Les intervenants étaient en désaccord sur de nombreux points. Et sur l’initiative de l’UDC contre une Suisse à 10 millions d’habitants. Pour Marco Sieber, il n’existe pas d’autre solution en l’absence de volonté politique de freiner l’immigration, dont l’ampleur et le rythme sont bien trop rapides. Rudolph Minsch y est opposé, car une limite fixe serait absurde. «Si celle-ci était atteinte, un employeur suisse devrait attendre qu’une personne émigre pour pouvoir embaucher un collaborateur étranger.»

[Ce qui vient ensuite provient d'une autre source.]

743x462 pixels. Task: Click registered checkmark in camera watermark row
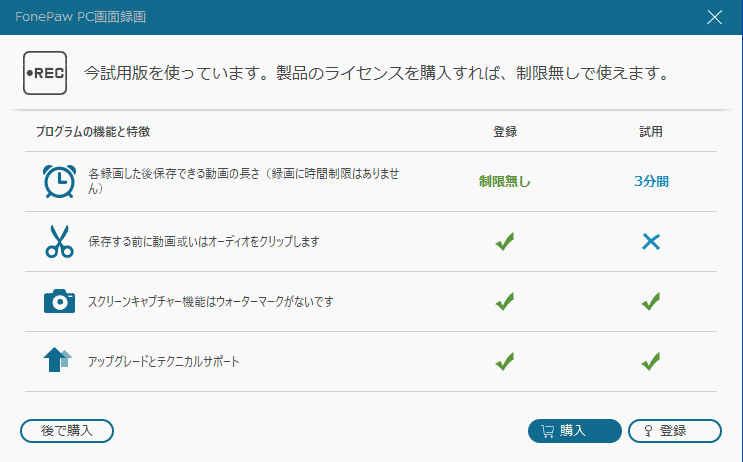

usam: majorité des cantons

Pour conclure, le micro est revenu à Urs Furrer, directeur de l’usam, qui a présenté la position de l’usam concernant le paquet d’accords avec l’UE. La plus grande organisation faîtière de l’économie suisse laisse la porte ouverte. Toutefois, un éventuel accord est soumis à des conditions claires. «Il faut un allègement sensible pour les PME.»

De plus, l’usam rejette le renforcement de la protection contre le licenciement et exige une majorité des cantons. La Chambre suisse des arts et métiers, le parlement de l’usam, définira sa position définitive à l’issue du débat parlementaire.